- WORK TO COMPLETE -
Transcribe every line of the records verbatim.
——
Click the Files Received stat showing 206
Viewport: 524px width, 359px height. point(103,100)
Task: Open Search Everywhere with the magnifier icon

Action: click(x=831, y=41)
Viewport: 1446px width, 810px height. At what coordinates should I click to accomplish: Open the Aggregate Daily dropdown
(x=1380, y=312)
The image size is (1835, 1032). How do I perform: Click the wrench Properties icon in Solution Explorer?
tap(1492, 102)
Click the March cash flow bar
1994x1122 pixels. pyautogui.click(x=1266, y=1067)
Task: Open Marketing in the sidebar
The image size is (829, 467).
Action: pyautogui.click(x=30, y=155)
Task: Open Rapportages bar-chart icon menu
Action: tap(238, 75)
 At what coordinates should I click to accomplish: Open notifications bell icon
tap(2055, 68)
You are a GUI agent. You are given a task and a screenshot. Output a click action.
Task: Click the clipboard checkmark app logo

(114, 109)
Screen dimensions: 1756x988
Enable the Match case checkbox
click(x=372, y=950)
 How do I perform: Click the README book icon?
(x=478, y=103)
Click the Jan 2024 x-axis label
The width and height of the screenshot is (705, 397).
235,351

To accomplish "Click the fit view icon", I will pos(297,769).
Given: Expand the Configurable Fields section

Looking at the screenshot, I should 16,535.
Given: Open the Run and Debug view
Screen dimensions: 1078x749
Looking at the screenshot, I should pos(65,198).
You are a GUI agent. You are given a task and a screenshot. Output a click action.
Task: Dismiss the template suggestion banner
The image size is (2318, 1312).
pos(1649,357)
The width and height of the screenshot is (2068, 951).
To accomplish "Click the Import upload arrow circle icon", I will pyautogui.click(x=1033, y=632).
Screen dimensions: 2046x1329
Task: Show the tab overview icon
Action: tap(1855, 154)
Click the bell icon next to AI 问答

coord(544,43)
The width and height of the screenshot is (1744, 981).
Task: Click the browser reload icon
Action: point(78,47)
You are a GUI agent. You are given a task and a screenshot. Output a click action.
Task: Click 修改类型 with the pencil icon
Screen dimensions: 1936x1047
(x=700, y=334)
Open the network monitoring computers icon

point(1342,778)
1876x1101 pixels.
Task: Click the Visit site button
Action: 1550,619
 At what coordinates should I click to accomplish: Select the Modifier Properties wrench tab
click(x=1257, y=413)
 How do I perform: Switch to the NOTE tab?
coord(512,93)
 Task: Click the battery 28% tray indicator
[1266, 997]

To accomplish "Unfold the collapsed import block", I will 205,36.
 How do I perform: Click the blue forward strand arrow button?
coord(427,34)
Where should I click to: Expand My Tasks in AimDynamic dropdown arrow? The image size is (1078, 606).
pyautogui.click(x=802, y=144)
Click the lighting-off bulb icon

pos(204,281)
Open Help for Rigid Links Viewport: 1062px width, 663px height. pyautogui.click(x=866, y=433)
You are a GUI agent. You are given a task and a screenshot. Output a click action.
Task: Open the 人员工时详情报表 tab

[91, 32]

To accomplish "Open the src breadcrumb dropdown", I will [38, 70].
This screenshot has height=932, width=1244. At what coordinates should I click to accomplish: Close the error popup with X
——
- RESPONSE BELOW -
Click the Files Received stat showing 206
Viewport: 524px width, 359px height. point(103,100)
Task: Open Search Everywhere with the magnifier icon

Action: click(x=831, y=41)
Viewport: 1446px width, 810px height. At what coordinates should I click to accomplish: Open the Aggregate Daily dropdown
(x=1380, y=312)
The image size is (1835, 1032). How do I perform: Click the wrench Properties icon in Solution Explorer?
tap(1492, 102)
Click the March cash flow bar
1994x1122 pixels. pyautogui.click(x=1266, y=1067)
Task: Open Marketing in the sidebar
The image size is (829, 467).
Action: pyautogui.click(x=30, y=155)
Task: Open Rapportages bar-chart icon menu
Action: tap(238, 75)
 At what coordinates should I click to accomplish: Open notifications bell icon
tap(2055, 68)
You are a GUI agent. You are given a task and a screenshot. Output a click action.
Task: Click the clipboard checkmark app logo

(114, 109)
Screen dimensions: 1756x988
Enable the Match case checkbox
click(x=372, y=950)
 How do I perform: Click the README book icon?
(x=478, y=103)
Click the Jan 2024 x-axis label
The width and height of the screenshot is (705, 397).
235,351

To accomplish "Click the fit view icon", I will pos(297,769).
Given: Expand the Configurable Fields section

Looking at the screenshot, I should 16,535.
Given: Open the Run and Debug view
Screen dimensions: 1078x749
Looking at the screenshot, I should pos(65,198).
You are a GUI agent. You are given a task and a screenshot. Output a click action.
Task: Dismiss the template suggestion banner
The image size is (2318, 1312).
pos(1649,357)
The width and height of the screenshot is (2068, 951).
To accomplish "Click the Import upload arrow circle icon", I will pyautogui.click(x=1033, y=632).
Screen dimensions: 2046x1329
Task: Show the tab overview icon
Action: tap(1855, 154)
Click the bell icon next to AI 问答

coord(544,43)
The width and height of the screenshot is (1744, 981).
Task: Click the browser reload icon
Action: point(78,47)
You are a GUI agent. You are given a task and a screenshot. Output a click action.
Task: Click 修改类型 with the pencil icon
Screen dimensions: 1936x1047
(x=700, y=334)
Open the network monitoring computers icon

point(1342,778)
1876x1101 pixels.
Task: Click the Visit site button
Action: 1550,619
 At what coordinates should I click to accomplish: Select the Modifier Properties wrench tab
click(x=1257, y=413)
 How do I perform: Switch to the NOTE tab?
coord(512,93)
 Task: Click the battery 28% tray indicator
[1266, 997]

To accomplish "Unfold the collapsed import block", I will 205,36.
 How do I perform: Click the blue forward strand arrow button?
coord(427,34)
Where should I click to: Expand My Tasks in AimDynamic dropdown arrow? The image size is (1078, 606).
pyautogui.click(x=802, y=144)
Click the lighting-off bulb icon

pos(204,281)
Open Help for Rigid Links Viewport: 1062px width, 663px height. pyautogui.click(x=866, y=433)
You are a GUI agent. You are given a task and a screenshot. Output a click action.
Task: Open the 人员工时详情报表 tab

[91, 32]

To accomplish "Open the src breadcrumb dropdown", I will [38, 70].
This screenshot has height=932, width=1244. At what coordinates should I click to accomplish: Close the error popup with X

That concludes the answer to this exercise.